PCA & Linear Regression
The difference between PCA & linear regression, to the latter, the cost function is:
\[argmin\frac{1}{2}(h(\Theta)-y)^2\]While the measurement for PCA is different. The optimization is to lead to:
- maximum variance (which remains maximum original data information)
- minimum covariance (which eliminates correlated dimensions)
In my personal view, the cost function & optimization methodology may be swap between these two, it’s mainly due to established by usage and for the sake of easy to implementation.
First of all, we make zero mean of all the data.
\[Var(a) = \frac{1}{n}\sum_{i=1}^{n}(a - \bar{a})^2\] \[Cov(a, b) = \frac{1}{n}\sum_{i=1}^{n}(a - \bar{a})(b-\bar{b}) = \frac{1}{n}\sum_{i=1}^{n}ab\]Our initiative is to maximize Var(a) and minimize Cov(a,b).
And there’s a perfect equation on this:
\[\frac{1}{n}XX^T\]According to definition of covariance matrix, which consists of variance of variables along the main diagonal and the covariance between each variables in the other matrix positions.
So, the leads is clear now: Try to maximize the values along the main diagonal and sort them by descend, and minimize the other values through the matrix.
Though tends to minimize information loss, it’s a “lossy compression”.
Steps of calculating PCA
- Zero mean of dataset;
- Covariance matrix;
- Eigenvectors & eigenvalues;
- Decide top K values;
A practice for deciding K:
\[\frac{\sum_{i=0}^{k}\lambda_k}{\sum_{i=0}^{n}\lambda_n} \geqslant 0.99\]PCA & SVD
PCA | SVD | |
---|---|---|
purpose | dimensionality reduction | matrix decomposition |
sparse data | not support, zero mean data | supports sparse matrix |
computation | less efficient, needs solve cov matrix | efficient |
reduction | one way, dimensionality | bilateral, dimensionality(right matrix) and sample numbers(left matrix) |
Towards bilateral dimensionality reduction, let’s assume we have input data set m*n.

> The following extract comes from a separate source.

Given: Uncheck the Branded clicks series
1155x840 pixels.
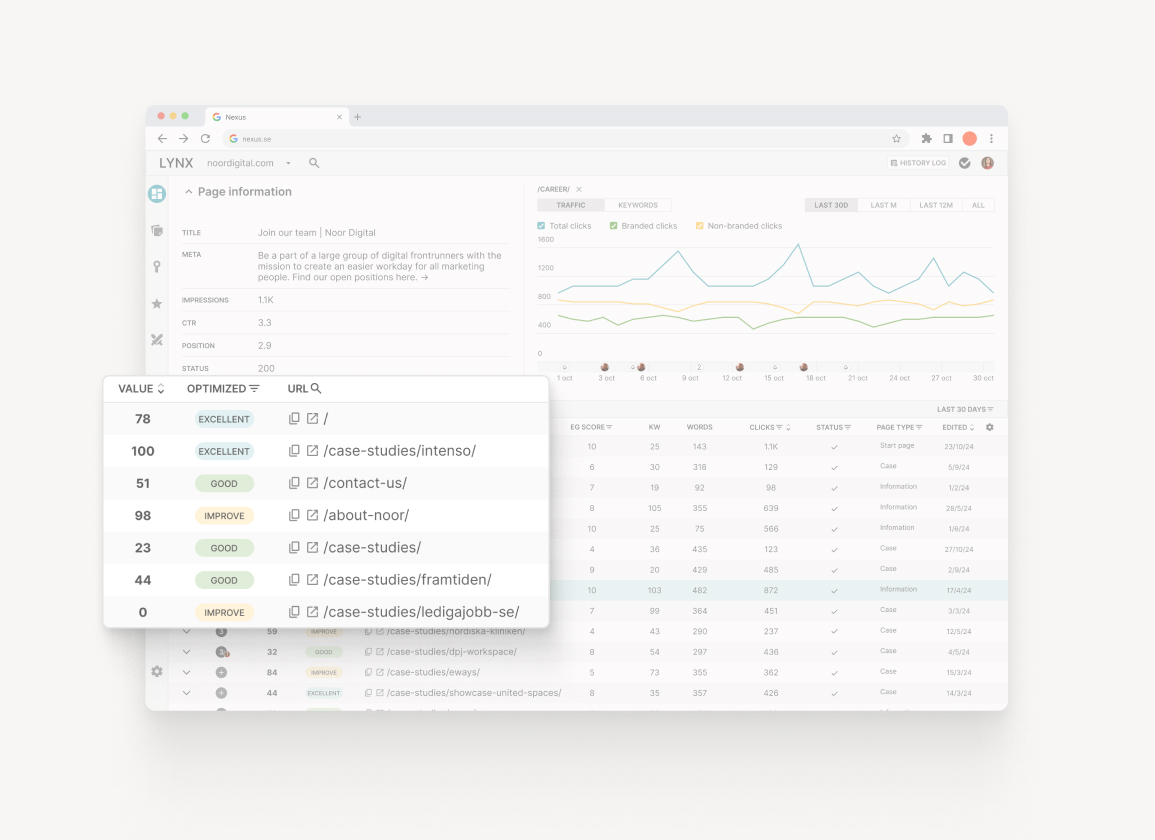Looking at the screenshot, I should click(x=613, y=226).
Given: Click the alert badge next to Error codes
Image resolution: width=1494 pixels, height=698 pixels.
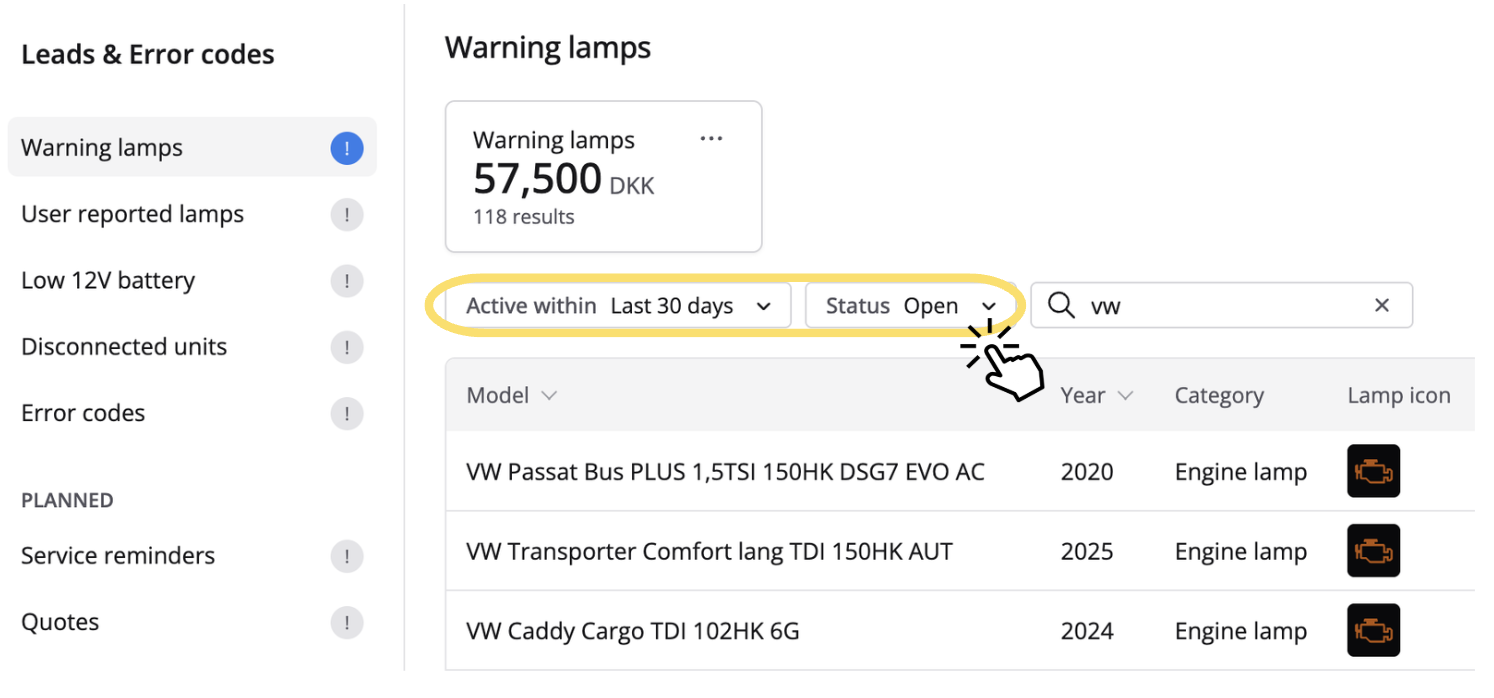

According to SVD:
\[SVD = U_{m,r}\sum_{r,r}V_{r,n}^T\] \[New = U_{m,r}^TX_{m,n}\]By transformation, we may get a new matrix with r * n, here we managed to reduct the rows from the original data set, that’s another way of data set reduction.

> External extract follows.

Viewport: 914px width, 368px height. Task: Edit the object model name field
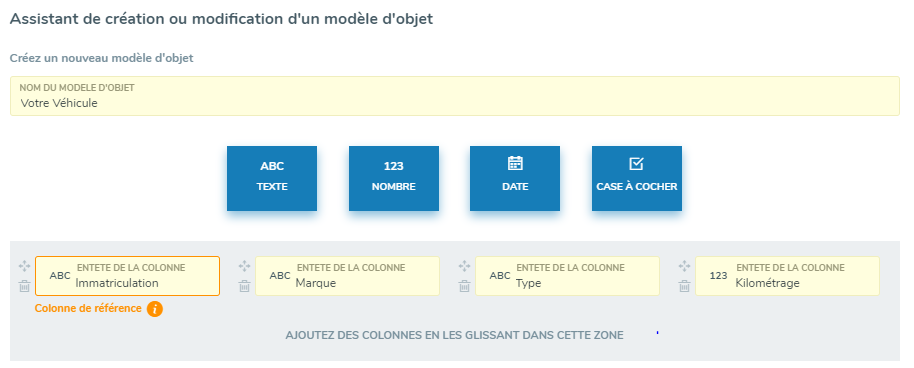[455, 96]
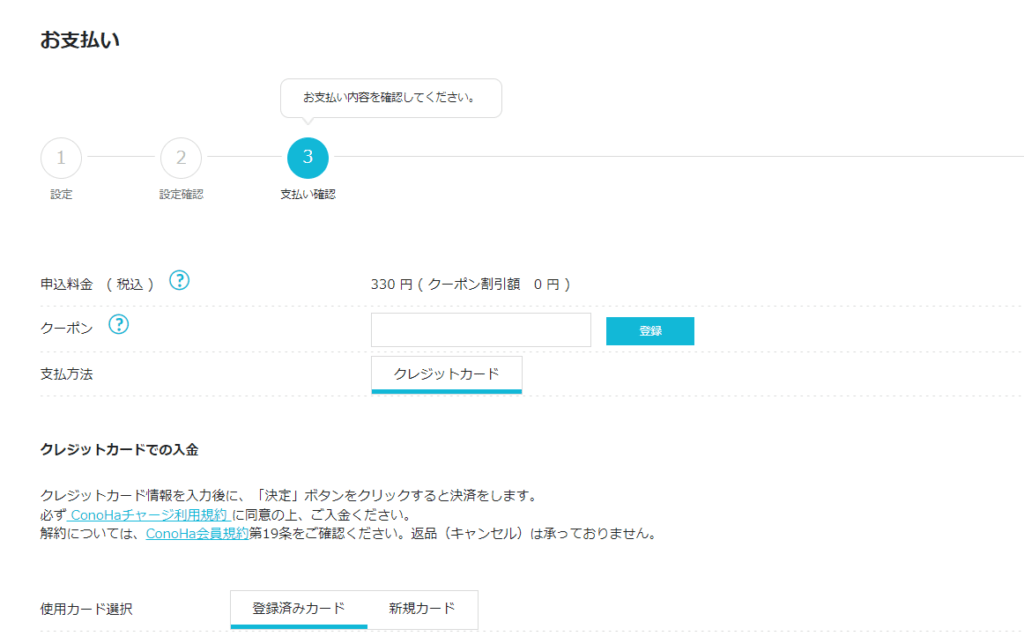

PCA is more than dimensionality reduction
Other than dimensionality reduction, PCA was introduced into image argumentation with the “ImageNet Classification with Deep Convolutional Neural Network” aka AlexNet.

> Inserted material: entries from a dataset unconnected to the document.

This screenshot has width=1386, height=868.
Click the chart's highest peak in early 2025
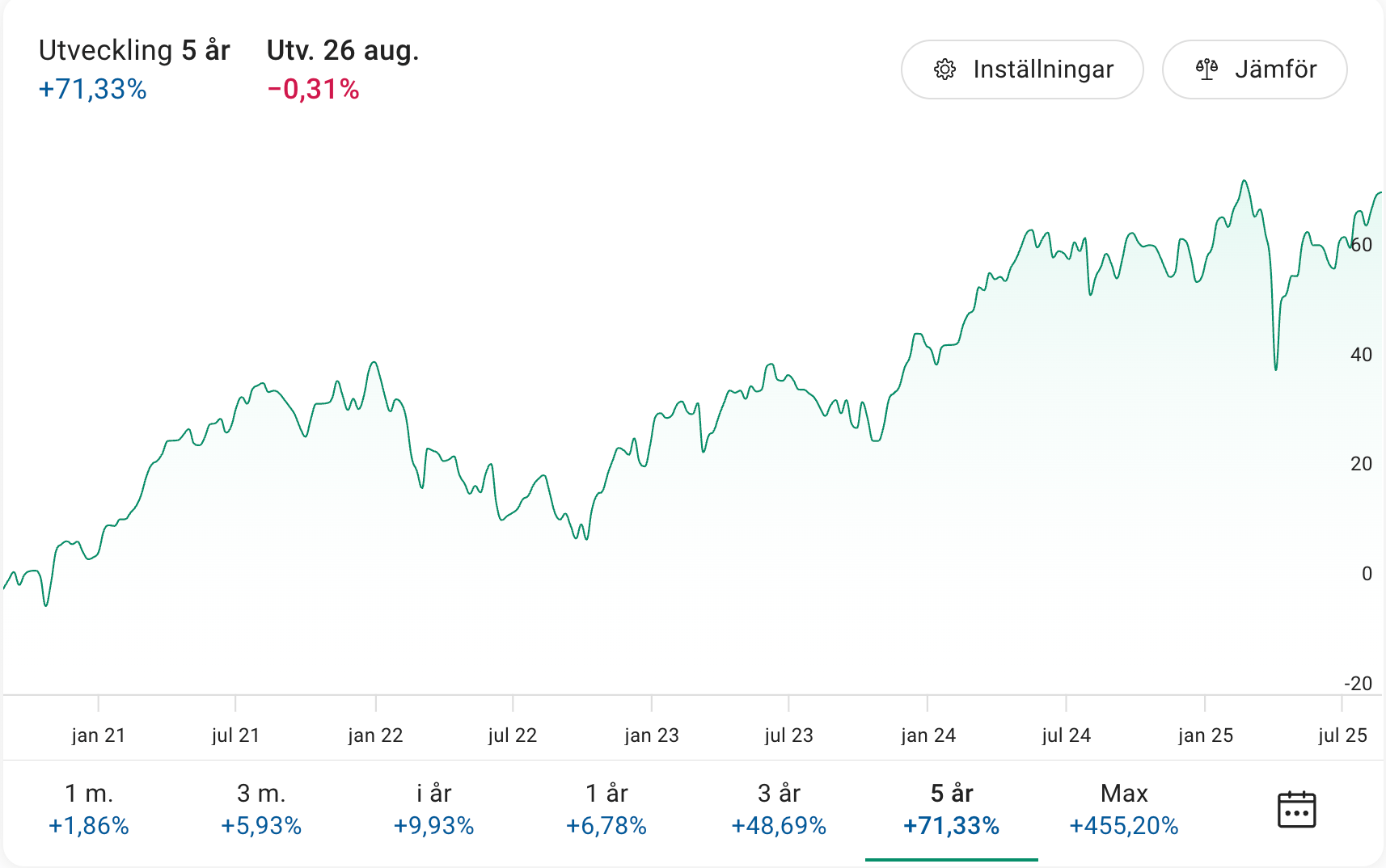(x=1244, y=181)
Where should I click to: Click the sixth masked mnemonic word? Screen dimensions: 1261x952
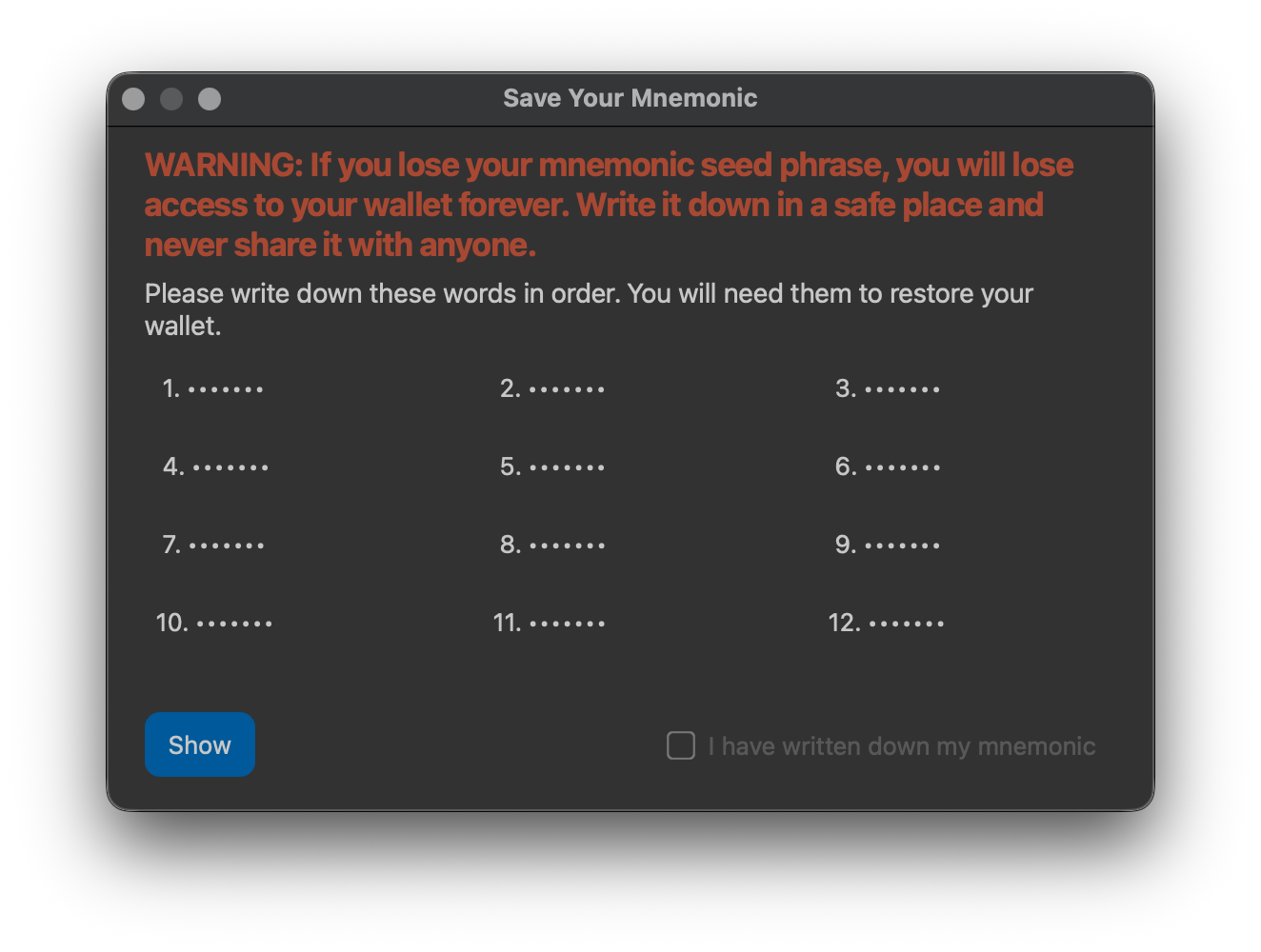click(901, 467)
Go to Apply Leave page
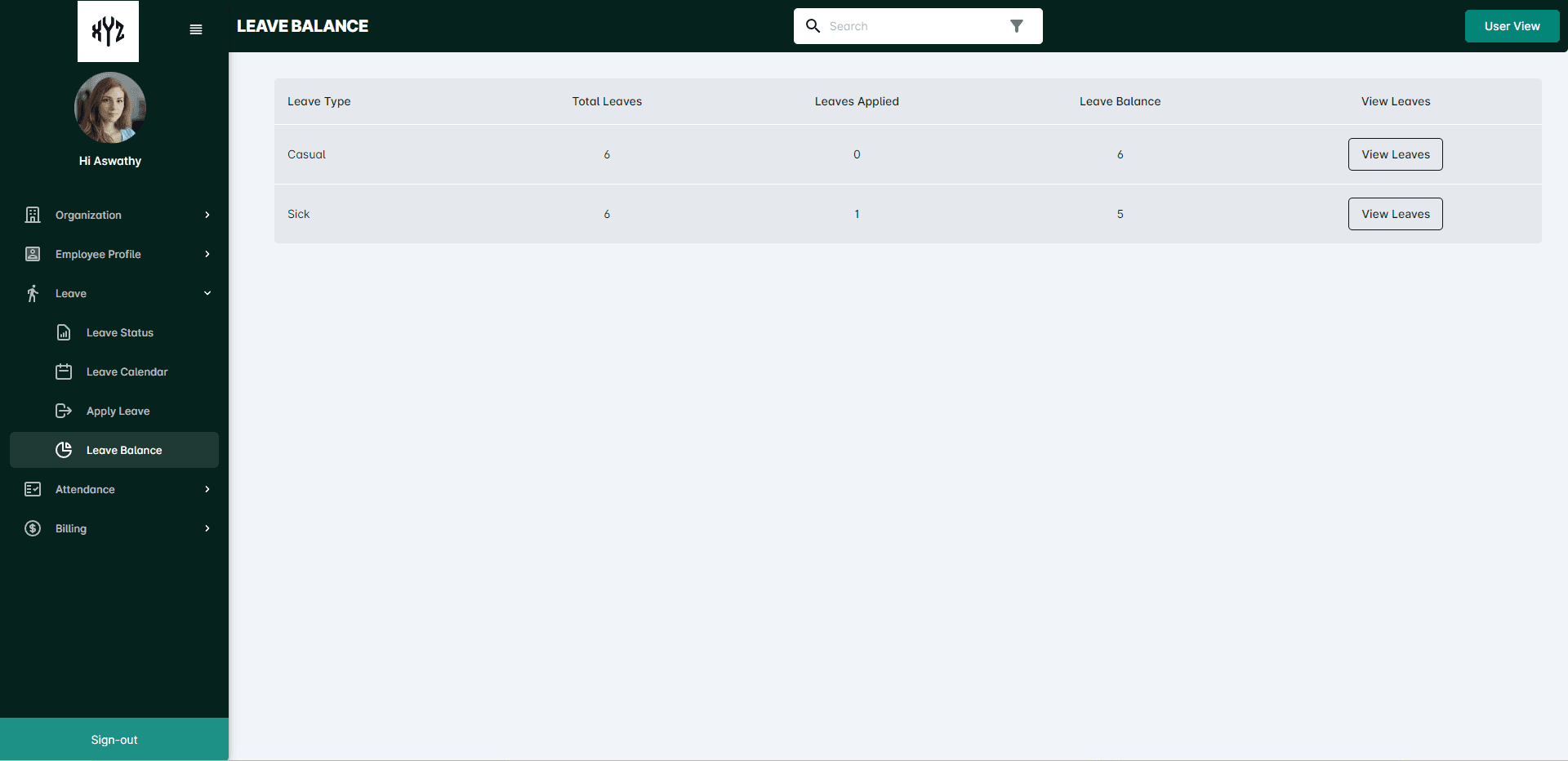 pos(118,411)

According to the paper, Alex et.al decreased top 1 error rate by 1% in imagenet, which was pretty amazing.
The method is:
\[NewImage = [p_1, p_2, p_3][\alpha_1\lambda_1,\alpha_2\lambda_2,\alpha_3\lambda_3 ]\]Where p is the eigen vector, lambda is eigen value, alpha is Gaussian random with zero mean and std variation 0.1.
[post status: half done]